Ziel der Übung: Gib bitte die folgenden Einträge noch einmal wieder und tausche dabei „magenta“ gegen „cyan“ aus, sonst bleibt alles unverändert. Lass die Bilder in deiner Antwort weg.

Auszüge der Einträge:
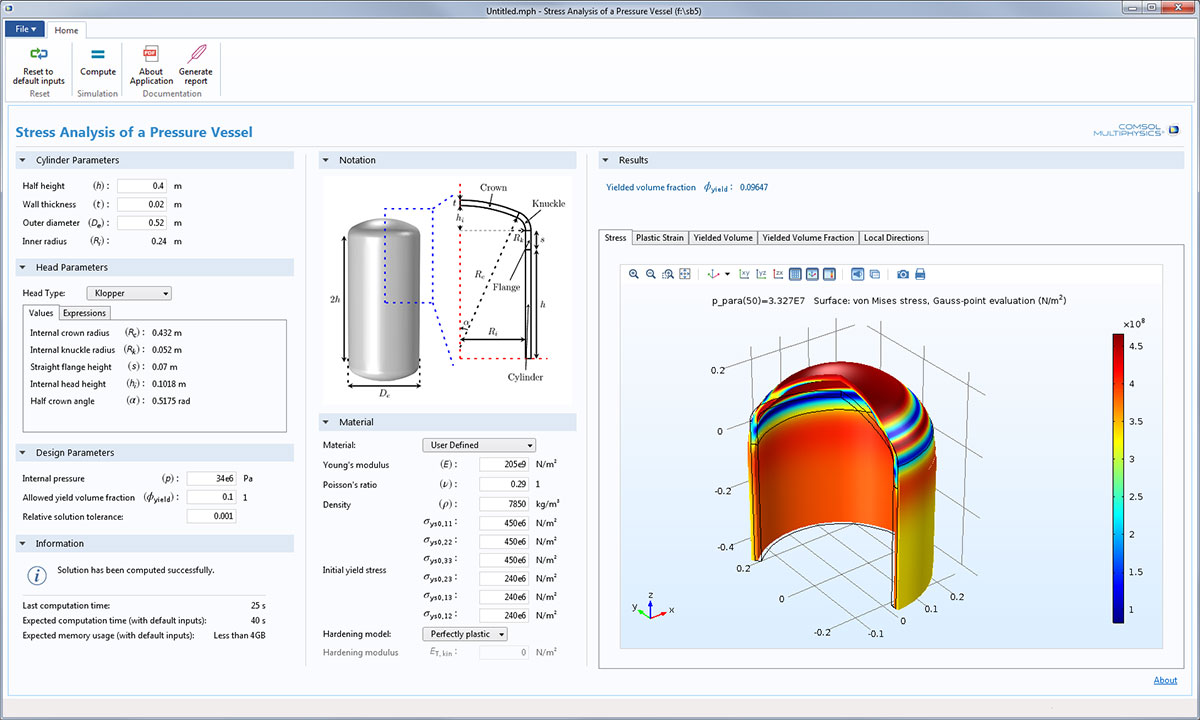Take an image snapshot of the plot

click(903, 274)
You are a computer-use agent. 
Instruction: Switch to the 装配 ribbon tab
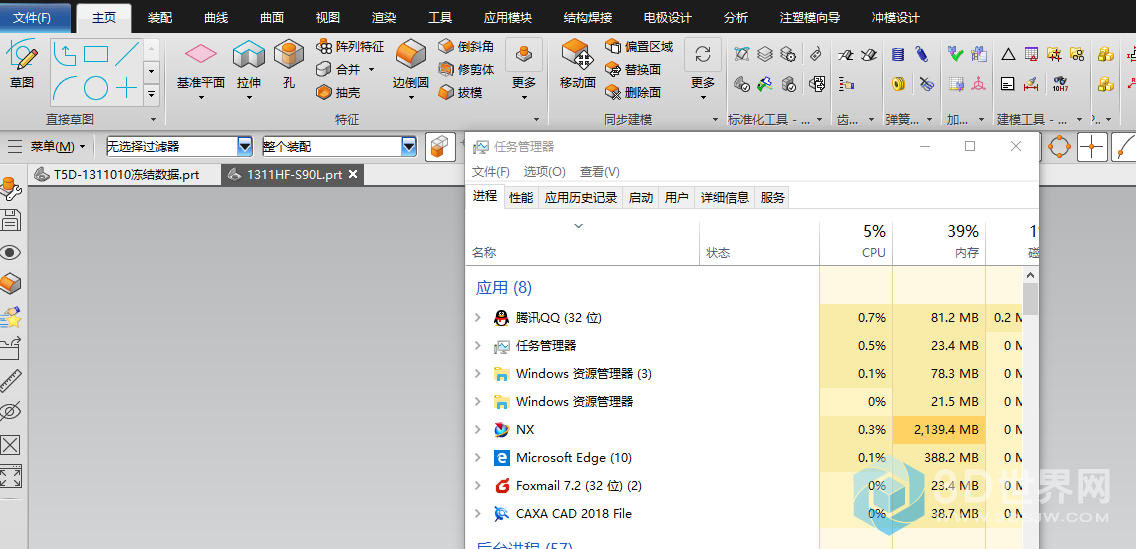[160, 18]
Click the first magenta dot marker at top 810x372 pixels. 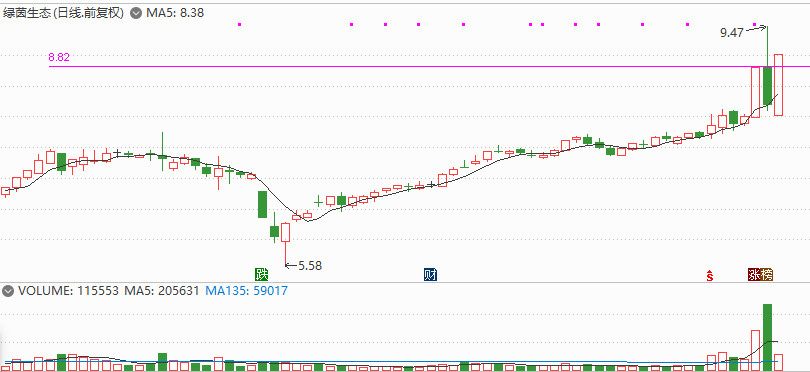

Lösung der Übung:
Take an image snapshot of the plot

click(903, 274)
You are a computer-use agent. 
Instruction: Switch to the 装配 ribbon tab
[160, 18]
Click the first cyan dot marker at top 810x372 pixels. 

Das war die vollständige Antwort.